To identity and prioritize gaps, we used three sources of information; scientific articles, project reports and a stakeholder survey in order to identify gaps in relation to requirements set by the HELCOM's Baltic Sea Action Plan, the Marine Strategy Framework Directive and the Water Framework Directive.
In addition, twenty-two novel methods with the potential to fill some of these gaps and improve the monitoring of the Baltic marine environment were examined. We asked key stakeholders to point out methods likely to improve current Baltic Sea monitoring. We then described these methods in a comparable way and evaluated them based on their costs and applicability potential (i.e., possibility to make them operational), i.e. we rated novel methods regarding their ability to improve the Baltic Sea monitoring. Methods were assessed with respect to their costs and applicability.
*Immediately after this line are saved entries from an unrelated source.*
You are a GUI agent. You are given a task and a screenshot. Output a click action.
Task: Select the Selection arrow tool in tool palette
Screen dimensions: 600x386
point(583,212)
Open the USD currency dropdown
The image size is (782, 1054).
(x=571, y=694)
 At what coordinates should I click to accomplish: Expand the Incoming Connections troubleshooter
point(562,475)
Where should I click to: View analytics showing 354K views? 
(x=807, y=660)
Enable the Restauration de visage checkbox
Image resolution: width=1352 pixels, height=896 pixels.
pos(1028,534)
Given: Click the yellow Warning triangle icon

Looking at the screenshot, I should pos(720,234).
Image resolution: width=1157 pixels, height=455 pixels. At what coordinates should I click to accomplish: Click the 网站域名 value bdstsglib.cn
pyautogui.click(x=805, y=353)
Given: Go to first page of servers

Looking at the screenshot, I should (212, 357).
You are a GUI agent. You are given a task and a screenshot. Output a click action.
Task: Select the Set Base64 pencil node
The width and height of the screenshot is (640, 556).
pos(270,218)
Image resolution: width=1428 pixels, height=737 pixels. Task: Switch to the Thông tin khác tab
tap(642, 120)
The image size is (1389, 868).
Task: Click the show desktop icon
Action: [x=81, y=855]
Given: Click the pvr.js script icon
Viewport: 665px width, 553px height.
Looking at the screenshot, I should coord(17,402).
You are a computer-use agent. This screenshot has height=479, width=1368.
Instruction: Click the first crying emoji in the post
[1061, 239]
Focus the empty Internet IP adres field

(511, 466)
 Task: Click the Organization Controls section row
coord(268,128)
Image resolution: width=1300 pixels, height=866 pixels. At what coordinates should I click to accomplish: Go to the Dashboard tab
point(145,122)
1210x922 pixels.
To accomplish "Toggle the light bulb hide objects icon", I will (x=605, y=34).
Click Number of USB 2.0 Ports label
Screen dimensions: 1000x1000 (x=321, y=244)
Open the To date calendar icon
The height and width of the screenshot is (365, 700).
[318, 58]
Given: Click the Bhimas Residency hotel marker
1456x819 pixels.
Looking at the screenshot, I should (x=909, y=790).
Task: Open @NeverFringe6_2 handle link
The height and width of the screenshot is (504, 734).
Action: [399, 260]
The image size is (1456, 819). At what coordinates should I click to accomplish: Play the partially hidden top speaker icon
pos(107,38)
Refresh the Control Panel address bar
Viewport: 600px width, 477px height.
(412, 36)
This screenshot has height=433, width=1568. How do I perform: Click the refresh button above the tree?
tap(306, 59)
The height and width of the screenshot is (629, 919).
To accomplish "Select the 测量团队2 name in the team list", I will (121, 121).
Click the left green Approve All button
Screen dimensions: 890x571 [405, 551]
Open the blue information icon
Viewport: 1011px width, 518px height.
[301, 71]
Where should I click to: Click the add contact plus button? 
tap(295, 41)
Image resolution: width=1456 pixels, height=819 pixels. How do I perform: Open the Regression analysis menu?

Our study shows that the most frequently mentioned gap was that key parameters are not sufficiently monitored in space and time. Biodiversity monitoring was the category containing most gaps. However, whereas more than half of the gaps in reports related to biodiversity, scientific articles pointed out many gaps in the monitoring of pollution and water quality. An important finding was that the three sources differed notably with respect to which gaps were mentioned most often.
Of the methods identified to fill the gaps, twelve methods require low to very low costs, while five require moderate and two high costs. Seventeen methods were rated with a high to very high applicability, whereas four methods had moderate and one low applicability for Baltic Sea monitoring. All methods can potentially increase data resolution or
monitor novel ecosystem elements.
We recommend the following novel methods for the Baltic status assessment as methods with both low costs and a high applicability: These include the Manta Trawl, Rocket Sediment Corer, Argo Float, Artificial Substrates, Citizen Observation, Earth Observation, the HydroFIARpH system, DNA Metabarcoding and Stable Isotope Analysis.
In conclusion, gap prioritization for management should be conducted in a careful manner and after carefully considering the different viewpoints of scientists and stakeholders.
There are also many novel methods with the potential to fill current gaps at a range of implementation costs.